This reaction is not surprising from many perspectives. The Dutch and Flemish Churches were famous before the 1960s for the vibrancy of their faith and their loyalty to Rome. They were second only to Ireland for their commitment to the missions, exporting vast numbers of priests mostly to the former Dutch East Indies. But, as we all know, the bottom fell out of it all. The Dutch Church first became extremely liberal, and then imploded; that these two things might be connected does not seem to have occurred to the people in Buizingen. As with so many people of this cast of mind, the only answer is to accelerate and deepen the break with the past in the hope that if this policy is implemented with all fervour, then the great outpouring of the Holy Spirit promised at Vatican II will finally happen.

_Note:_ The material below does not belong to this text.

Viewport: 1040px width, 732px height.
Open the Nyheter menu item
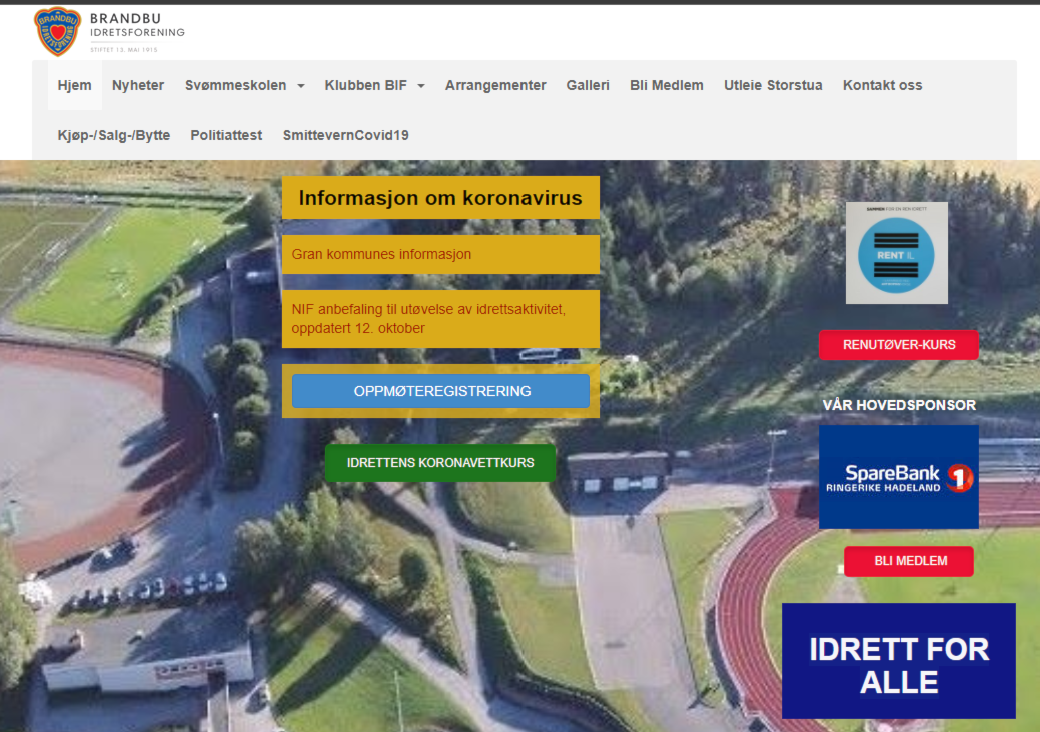coord(138,85)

What will happen, of course, is that these communities will either die out altogether, or will come to resemble liberal congregationalist Protestant bodies who cheerfully decide doctrine more or less for themselves, and therefore come to resemble simply clubs of (more or less) Christians who agree with each other, but not with the club down the road.

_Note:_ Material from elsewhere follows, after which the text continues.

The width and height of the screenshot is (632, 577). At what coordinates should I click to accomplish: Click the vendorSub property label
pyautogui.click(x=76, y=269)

You might care to compare these querulous, ageing and failing congregations on their way out of the Catholic Church with those happy Anglo-Catholics in San Antonio lining up to join. One line from the report on the blog I linked to on the last post has kept ringing in my mind: 'Children are the necessary fruit of these communities. Where people have hope, they have children.'
Actually, I've just noticed that this post has for some strange reason been deleted from the Anglo-Catholic. You can find it now here, on the Ordinariate Portal.